WORK TO DO → Switch "radio option" to "toggle" in the records below, from the line with "Where should I" up to and including the line with "point(221,606)". Give those lines again with nothing else changed, and leave the pictures out of the answer.

SUPPLIED MATERIAL →
= = =
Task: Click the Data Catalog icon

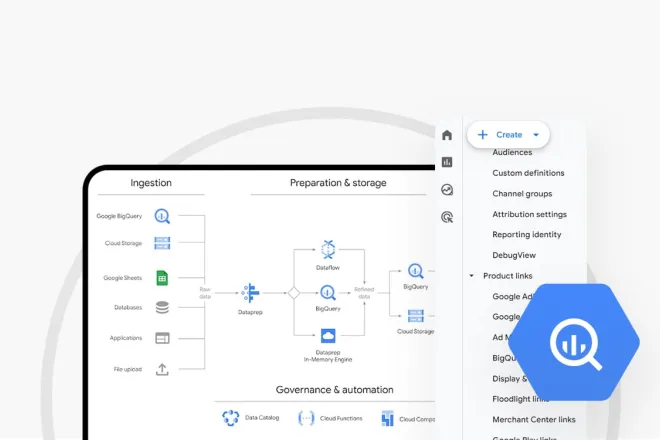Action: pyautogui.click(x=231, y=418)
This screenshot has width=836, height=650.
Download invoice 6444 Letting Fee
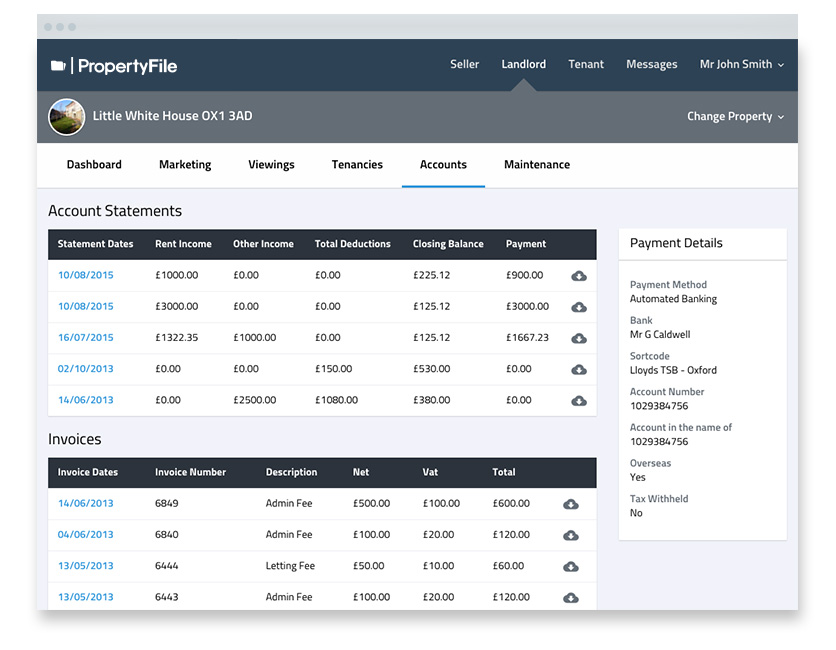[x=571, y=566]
= = =
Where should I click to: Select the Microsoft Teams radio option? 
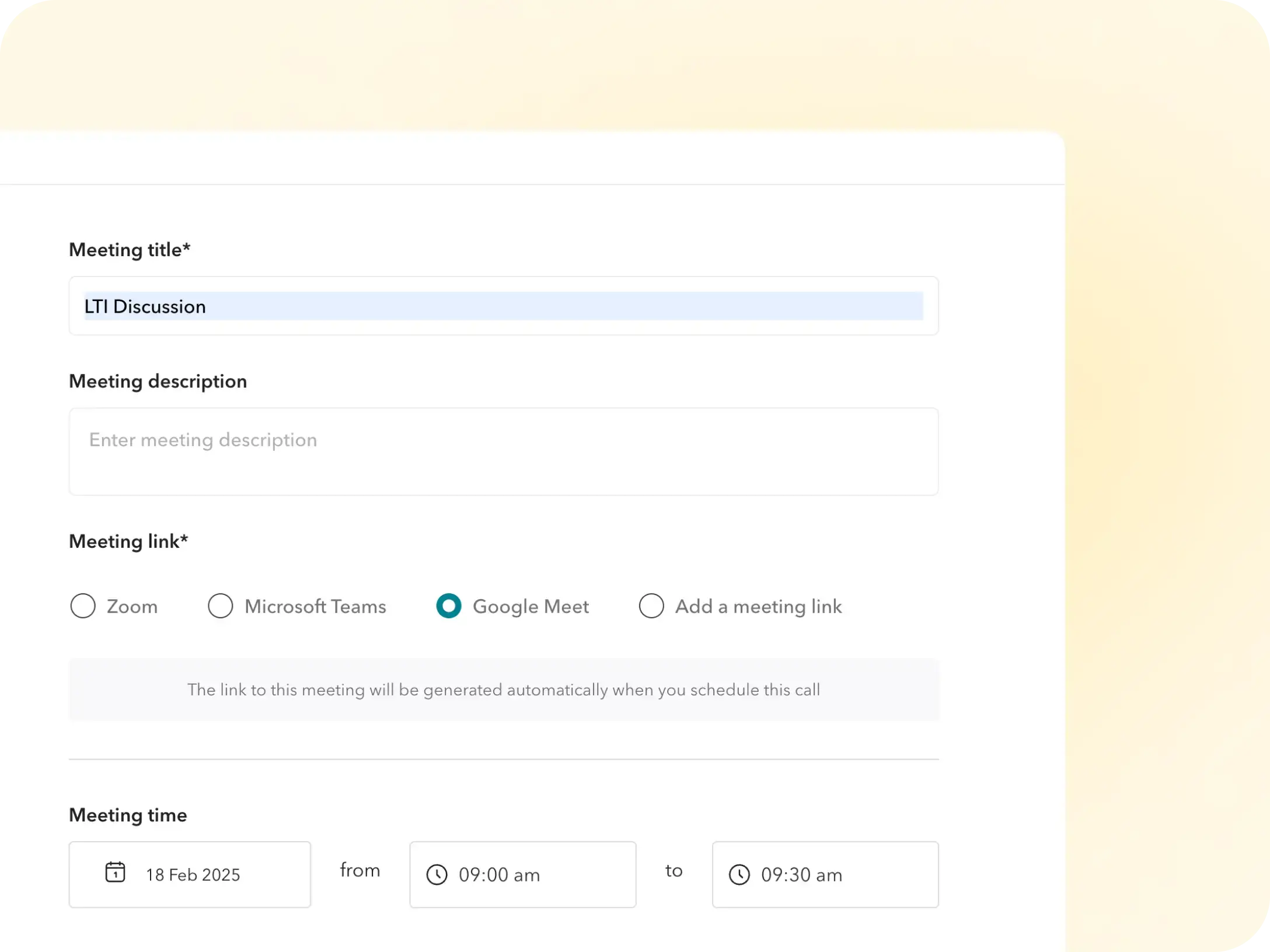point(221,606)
= = =
FULL ANSWER →
Where should I click to: Select the Microsoft Teams toggle? 
point(221,606)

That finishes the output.